The lines to reproduce from the material below are those from the one containing "For every named target in this 2576×1449" through the one containing "[Share on WhatsApp] (1620, 410)", both included; write them out exactly and add nothing.

[RAW DATA — start]

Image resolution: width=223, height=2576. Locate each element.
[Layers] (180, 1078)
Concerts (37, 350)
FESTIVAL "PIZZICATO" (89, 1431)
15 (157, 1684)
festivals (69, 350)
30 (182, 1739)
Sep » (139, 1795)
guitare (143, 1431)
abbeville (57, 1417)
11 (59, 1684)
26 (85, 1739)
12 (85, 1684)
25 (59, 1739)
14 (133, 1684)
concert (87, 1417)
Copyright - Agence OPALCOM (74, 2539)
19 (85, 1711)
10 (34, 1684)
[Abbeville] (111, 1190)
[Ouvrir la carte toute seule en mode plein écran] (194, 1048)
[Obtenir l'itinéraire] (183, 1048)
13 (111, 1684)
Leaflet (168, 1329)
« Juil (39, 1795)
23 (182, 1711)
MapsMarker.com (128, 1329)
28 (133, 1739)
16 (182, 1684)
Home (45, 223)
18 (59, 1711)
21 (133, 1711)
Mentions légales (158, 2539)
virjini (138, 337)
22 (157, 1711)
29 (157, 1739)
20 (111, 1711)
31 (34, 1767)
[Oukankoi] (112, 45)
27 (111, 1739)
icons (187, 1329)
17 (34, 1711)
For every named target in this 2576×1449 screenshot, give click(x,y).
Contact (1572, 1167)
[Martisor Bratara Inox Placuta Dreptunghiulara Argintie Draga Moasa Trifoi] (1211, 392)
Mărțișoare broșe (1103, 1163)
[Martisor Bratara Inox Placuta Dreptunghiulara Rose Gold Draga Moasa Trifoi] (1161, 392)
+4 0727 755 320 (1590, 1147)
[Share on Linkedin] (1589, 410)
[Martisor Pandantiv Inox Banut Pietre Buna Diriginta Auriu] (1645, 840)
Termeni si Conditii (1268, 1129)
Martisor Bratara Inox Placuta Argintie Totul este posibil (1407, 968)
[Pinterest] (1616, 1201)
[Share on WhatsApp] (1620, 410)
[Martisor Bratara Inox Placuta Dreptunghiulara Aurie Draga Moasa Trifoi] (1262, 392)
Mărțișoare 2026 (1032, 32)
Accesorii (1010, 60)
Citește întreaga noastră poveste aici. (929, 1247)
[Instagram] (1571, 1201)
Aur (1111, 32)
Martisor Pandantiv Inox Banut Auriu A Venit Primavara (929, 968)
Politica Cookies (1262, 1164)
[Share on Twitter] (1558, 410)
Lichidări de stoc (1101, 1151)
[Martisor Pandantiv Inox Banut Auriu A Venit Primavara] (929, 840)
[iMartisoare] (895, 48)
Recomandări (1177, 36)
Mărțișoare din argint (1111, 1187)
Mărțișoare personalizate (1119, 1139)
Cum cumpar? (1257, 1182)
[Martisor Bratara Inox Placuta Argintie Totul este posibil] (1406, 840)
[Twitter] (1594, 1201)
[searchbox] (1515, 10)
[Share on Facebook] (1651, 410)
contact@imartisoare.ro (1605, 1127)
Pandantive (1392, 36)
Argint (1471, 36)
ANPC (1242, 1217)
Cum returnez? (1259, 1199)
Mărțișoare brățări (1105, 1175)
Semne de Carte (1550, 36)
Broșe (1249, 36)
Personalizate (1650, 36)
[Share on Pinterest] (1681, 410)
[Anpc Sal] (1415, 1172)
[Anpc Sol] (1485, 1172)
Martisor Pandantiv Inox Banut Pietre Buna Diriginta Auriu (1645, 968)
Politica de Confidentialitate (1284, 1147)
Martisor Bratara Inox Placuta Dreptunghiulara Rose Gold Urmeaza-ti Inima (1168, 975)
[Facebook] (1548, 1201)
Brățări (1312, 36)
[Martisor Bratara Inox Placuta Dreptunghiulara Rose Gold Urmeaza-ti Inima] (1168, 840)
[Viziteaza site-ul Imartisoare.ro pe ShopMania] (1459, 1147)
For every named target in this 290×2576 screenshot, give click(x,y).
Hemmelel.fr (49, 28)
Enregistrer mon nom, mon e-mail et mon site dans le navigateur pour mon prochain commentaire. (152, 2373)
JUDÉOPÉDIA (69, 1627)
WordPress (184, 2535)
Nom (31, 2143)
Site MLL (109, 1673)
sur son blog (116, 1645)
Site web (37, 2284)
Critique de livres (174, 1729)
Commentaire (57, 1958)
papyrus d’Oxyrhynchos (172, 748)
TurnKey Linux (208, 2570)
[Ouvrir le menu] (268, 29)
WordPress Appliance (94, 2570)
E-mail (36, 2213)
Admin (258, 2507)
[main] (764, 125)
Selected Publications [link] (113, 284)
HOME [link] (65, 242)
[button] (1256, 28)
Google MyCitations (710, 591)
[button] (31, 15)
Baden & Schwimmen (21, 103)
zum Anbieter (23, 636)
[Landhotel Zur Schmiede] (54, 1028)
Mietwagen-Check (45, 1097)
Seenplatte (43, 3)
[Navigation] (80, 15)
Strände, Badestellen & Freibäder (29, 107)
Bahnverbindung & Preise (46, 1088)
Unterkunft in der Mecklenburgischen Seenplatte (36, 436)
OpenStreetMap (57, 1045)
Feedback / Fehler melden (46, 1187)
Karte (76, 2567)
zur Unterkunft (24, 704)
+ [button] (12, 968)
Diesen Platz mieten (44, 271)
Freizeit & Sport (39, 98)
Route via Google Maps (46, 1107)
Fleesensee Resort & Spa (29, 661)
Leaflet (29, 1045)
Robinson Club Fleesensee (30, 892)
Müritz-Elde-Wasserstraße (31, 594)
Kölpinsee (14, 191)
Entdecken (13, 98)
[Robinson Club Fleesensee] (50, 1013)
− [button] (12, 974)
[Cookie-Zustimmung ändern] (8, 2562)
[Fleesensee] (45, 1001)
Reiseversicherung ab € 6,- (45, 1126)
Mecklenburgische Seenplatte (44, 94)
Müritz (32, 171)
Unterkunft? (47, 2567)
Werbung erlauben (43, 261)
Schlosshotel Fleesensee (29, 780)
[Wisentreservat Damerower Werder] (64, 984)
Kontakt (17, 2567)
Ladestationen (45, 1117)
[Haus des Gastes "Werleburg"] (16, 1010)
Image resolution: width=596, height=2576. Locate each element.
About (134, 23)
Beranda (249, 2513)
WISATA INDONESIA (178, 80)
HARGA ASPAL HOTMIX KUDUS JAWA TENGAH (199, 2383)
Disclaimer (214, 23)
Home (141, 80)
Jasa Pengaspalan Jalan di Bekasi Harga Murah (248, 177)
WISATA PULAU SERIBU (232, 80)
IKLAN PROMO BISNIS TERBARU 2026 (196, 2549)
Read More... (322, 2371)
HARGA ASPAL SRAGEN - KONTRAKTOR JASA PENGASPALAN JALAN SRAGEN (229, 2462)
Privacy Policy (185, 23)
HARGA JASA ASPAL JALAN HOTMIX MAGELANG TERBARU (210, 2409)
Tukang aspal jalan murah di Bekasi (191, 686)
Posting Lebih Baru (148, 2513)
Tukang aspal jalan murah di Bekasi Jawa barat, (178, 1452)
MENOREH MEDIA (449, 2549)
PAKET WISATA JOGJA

[RAW DATA — finish]

• [SOLUTION TO THE EXERCISE]:
For every named target in this 2576×1449 screenshot, give click(x,y).
Contact (1572, 1167)
[Martisor Bratara Inox Placuta Dreptunghiulara Argintie Draga Moasa Trifoi] (1211, 392)
Mărțișoare broșe (1103, 1163)
[Martisor Bratara Inox Placuta Dreptunghiulara Rose Gold Draga Moasa Trifoi] (1161, 392)
+4 0727 755 320 (1590, 1147)
[Share on Linkedin] (1589, 410)
[Martisor Pandantiv Inox Banut Pietre Buna Diriginta Auriu] (1645, 840)
Termeni si Conditii (1268, 1129)
Martisor Bratara Inox Placuta Argintie Totul este posibil (1407, 968)
[Pinterest] (1616, 1201)
[Share on WhatsApp] (1620, 410)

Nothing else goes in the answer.